§ **Your task**
Pick out every line in the data below that contains the string "word", treating uppercase and lowercase as different, and copy each of those lines unchanged.

━━━━━ Available records ━━━━━

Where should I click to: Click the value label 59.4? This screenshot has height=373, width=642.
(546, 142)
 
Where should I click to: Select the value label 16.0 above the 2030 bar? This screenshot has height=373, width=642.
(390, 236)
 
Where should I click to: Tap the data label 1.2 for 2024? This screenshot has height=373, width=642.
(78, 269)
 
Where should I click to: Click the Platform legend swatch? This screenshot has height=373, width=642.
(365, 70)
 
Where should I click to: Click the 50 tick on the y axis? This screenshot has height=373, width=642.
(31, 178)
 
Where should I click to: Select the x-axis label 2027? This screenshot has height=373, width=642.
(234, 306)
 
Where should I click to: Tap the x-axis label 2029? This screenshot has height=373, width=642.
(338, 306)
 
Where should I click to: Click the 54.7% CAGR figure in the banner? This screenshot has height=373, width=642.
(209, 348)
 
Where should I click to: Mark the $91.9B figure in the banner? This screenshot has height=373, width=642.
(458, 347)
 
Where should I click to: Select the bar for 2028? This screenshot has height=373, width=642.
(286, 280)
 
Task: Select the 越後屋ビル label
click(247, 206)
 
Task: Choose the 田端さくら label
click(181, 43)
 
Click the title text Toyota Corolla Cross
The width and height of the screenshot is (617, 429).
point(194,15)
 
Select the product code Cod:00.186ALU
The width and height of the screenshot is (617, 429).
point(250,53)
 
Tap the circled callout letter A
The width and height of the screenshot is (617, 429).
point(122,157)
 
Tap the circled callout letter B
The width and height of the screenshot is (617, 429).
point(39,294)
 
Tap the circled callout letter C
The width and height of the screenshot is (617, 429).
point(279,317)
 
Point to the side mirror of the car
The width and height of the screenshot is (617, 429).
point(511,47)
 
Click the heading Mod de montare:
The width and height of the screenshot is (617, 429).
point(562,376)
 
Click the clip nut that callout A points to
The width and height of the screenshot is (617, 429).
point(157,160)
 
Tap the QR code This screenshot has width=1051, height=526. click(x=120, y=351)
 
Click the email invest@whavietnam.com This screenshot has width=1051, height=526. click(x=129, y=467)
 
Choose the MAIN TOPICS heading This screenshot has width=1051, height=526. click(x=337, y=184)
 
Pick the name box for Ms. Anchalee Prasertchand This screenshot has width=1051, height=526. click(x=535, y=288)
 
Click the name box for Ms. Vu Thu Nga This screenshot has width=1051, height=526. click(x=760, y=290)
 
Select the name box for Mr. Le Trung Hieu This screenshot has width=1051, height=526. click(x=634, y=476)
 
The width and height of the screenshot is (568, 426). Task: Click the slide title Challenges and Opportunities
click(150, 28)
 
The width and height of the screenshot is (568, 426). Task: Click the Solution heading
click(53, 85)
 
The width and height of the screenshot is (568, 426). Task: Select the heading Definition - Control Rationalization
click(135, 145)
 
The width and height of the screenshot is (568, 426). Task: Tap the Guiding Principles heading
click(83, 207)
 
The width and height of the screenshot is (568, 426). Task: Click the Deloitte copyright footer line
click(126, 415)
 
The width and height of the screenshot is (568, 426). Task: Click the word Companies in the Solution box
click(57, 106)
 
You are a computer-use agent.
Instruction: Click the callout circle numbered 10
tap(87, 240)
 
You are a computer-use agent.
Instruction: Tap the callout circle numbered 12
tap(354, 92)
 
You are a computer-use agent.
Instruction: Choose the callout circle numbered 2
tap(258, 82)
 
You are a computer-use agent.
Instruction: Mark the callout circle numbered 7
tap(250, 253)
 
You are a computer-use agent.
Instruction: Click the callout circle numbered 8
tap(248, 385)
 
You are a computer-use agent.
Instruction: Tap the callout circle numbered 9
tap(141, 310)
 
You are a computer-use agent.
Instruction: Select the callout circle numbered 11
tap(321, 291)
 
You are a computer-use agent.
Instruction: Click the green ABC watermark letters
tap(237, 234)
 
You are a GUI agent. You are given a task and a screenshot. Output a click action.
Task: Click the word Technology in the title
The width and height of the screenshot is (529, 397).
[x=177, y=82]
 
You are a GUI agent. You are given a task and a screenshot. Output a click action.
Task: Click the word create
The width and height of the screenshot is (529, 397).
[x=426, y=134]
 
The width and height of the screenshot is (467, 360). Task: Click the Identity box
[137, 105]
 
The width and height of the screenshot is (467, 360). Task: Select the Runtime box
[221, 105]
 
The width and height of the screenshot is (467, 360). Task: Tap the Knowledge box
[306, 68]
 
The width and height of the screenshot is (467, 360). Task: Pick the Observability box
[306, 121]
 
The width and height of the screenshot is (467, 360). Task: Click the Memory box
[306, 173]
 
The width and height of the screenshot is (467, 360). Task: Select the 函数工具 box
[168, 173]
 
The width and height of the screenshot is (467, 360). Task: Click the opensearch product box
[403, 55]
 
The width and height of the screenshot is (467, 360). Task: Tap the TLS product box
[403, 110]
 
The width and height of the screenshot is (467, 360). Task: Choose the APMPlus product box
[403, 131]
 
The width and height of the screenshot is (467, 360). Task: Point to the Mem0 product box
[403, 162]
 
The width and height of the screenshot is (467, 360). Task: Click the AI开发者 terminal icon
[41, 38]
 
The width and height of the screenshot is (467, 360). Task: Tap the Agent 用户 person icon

━━━━━

§ **Task response**
The width and height of the screenshot is (568, 426). Task: Click the word Companies in the Solution box
Task: Click the word Technology in the title
Task: Click the word create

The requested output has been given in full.